En quoi consiste votre fonction ?


“En tant que directrice de la protection judiciaire de la jeunesse, j’assure la mise en œuvre des grandes orientations stratégiques de la PJJ En outre, il me revient d’assurer le maintien du dialogue constructif entre la PJJ et l’institution judiciaire à tous les niveaux de responsabilité, en assistance éducative comme au pénal. Mes services sont très régulièrement en contact avec les juridictions pour leur indiquer les axes stratégiques en matière de protection de l’enfance et, dans le sens inverse, pour être à l’écoute des besoins des professionnels de terrain. De même, je suis garante de l’engagement de la PJJ à améliorer l’accompagnement des enfants protégés et à l’application du plan national de lutte contre les violences faites aux enfants. De plus, je travaille au renforcement de notre implication dans le champ de la prévention de la délinquance via des actions ciblées en matière de lutte contre le harcèlement scolaire, de soutien à la parentalité et de prévention de la récidive des mineurs ancrés dans la délinquance. Je veille également à ce que l’accompagnement et les pratiques professionnelles continuent de s’adapter à l’aune de la nouvelle procédure pénale applicable aux mineurs issue du très récent code de la justice pénale des mineurs. Enfin, je termine cette revue non-exhaustive de mes missions en évoquant mon rôle de soutien et de porte-parole des professionnels de la PJJ qui se traduit par la valorisation de leurs initiatives auprès des jeunes, le développement de la formation en lien avec l’école nationale de protection judiciaire de la jeunesse (ENPJJ), la construction d’un dialogue social profond en multipliant les déplacements et les temps d’échange sur le terrain.”

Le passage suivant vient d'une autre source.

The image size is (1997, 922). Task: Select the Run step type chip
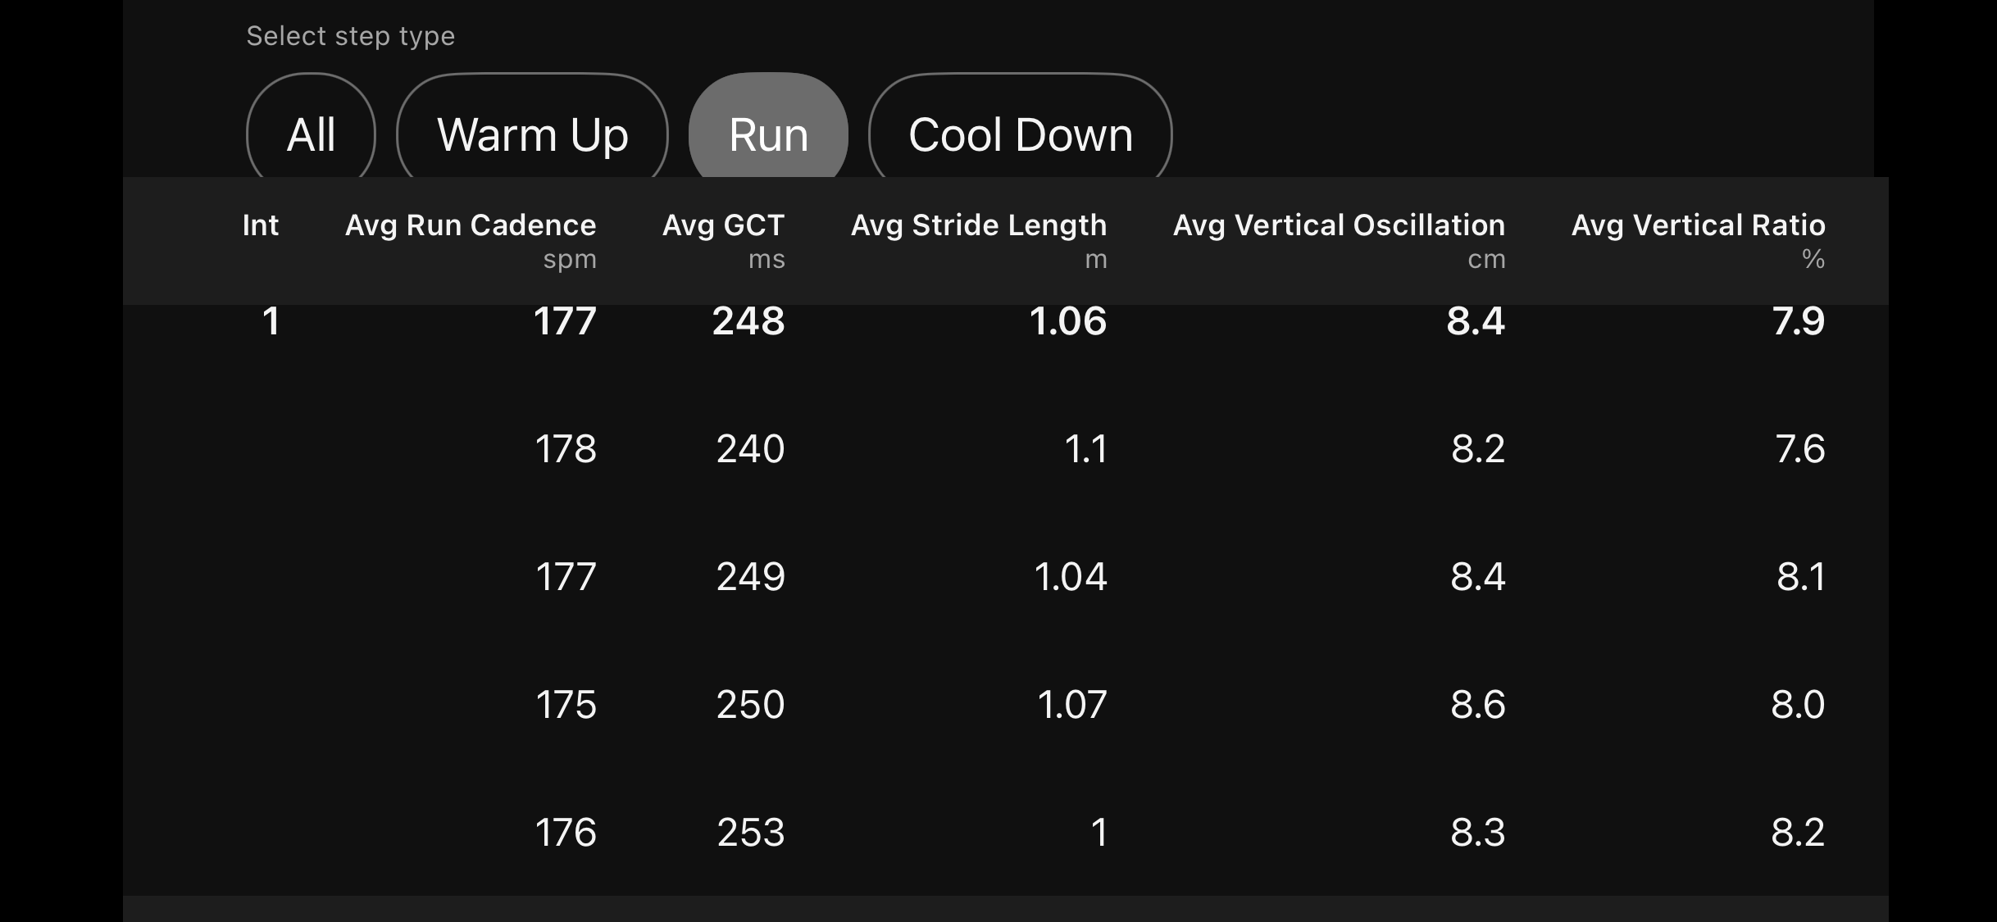click(x=768, y=134)
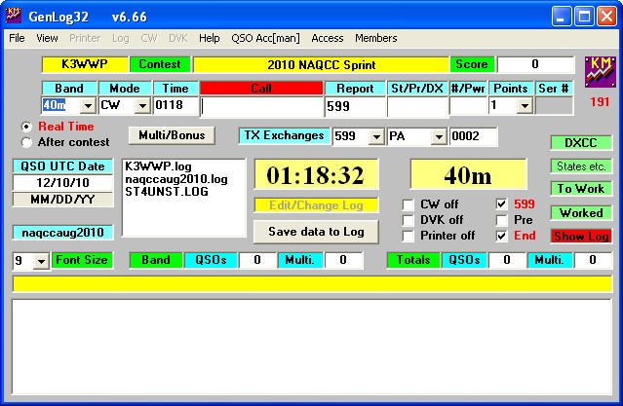The width and height of the screenshot is (623, 406).
Task: Open the File menu
Action: click(x=17, y=38)
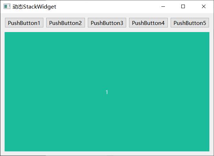Hit the PushButton5 button
Screen dimensions: 214x156
point(189,23)
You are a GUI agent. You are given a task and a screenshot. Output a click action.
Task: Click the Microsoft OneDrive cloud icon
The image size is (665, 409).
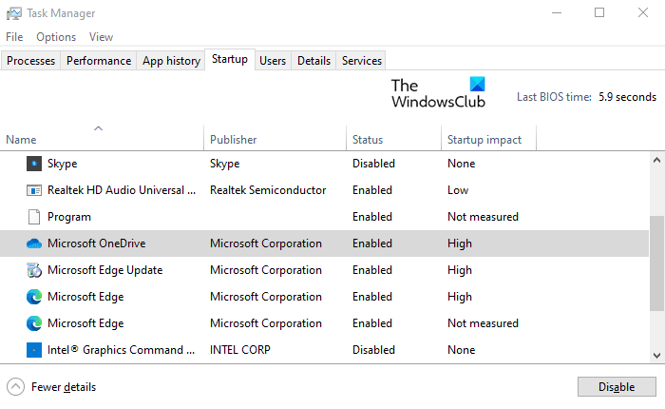click(34, 243)
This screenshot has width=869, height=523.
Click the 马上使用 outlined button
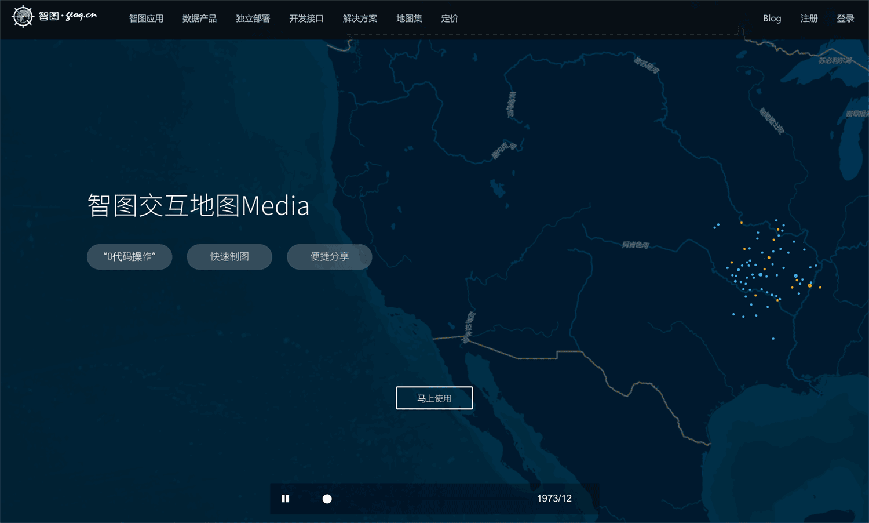coord(435,398)
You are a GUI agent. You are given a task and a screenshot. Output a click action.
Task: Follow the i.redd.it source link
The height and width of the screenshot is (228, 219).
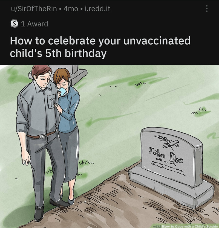[97, 9]
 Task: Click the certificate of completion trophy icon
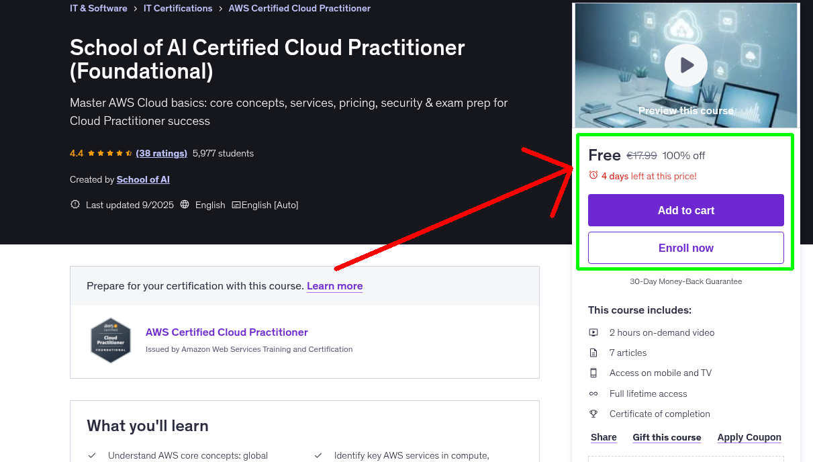point(593,414)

En tout état de cause, l’ensemble de mes actions est guidé par un seul objectif : la recherche constante et résolue de l’intérêt des jeunes et de leur famille.

Pourquoi cette fonction aujourd’hui ? Et qu’est-ce qui vous motive dans cette fonction-là ?


“Mon parcours professionnel s’est fait en grande partie dans les services judiciaires. J’ai connu en tant que magistrat la situation des mineurs dont l’avenir était lourdement hypothéqué par la répétition d’actes de délinquance ou par leur exposition à des situations de danger. Or les professionnels de la protection judiciaire de la jeunesse sont tous convaincus qu’il n’y a pas de déterminisme social, qu’il est possible de construire avec les jeunes qui leur sont confiés un projet de de vie pour les guider vers un avenir prometteur.”


C’est une belle mission, difficile, et j’ai souhaité mettre toute mon énergie à la rendre possible, en faisant en sorte d’obtenir pour cette institution, riche de son humanité, les moyens de son ambition.

Quelles sont les missions qui suscitent en vous le plus de fierté ?


“Il est impossible de choisir parmi toutes les missions de la PJJ, qui sont tout aussi fondamentales les unes que les autres. En revanche, les évènements tels que les manifestations nationales de la PJJ (Parcours du goût, Rêves de gosse etc) ou les séminaires professionnels de la protection de l’enfance qui permettent de rencontrer les jeunes de la PJJ et de mettre à l’honneur leurs parcours ou leurs talents (qu’ils soient culinaires, sportifs, artistiques etc) sont une source particulière de satisfaction : voir un jeune donner le meilleur de lui-même, mesurer le travail parcouru depuis le début de sa prise en charge et regagner par là-même un peu de confiance en soi, est extrêmement gratifiant pour tout professionnel. C’est le sens même de notre mission auprès de ces jeunes.”


Qu’aimeriez-vous dire aux enfants et jeunes aujourd’hui à l’approche de ces fêtes de fin d’année ?


Je leur souhaite de passer d’excellentes fêtes, entourés de leurs proches, en ayant conscience que certains vont rester éloignés de leur famille et qu’il est important pour tous ceux qui le peuvent de créer une chaîne de solidarité et de les accompagner en ces moments si symboliques.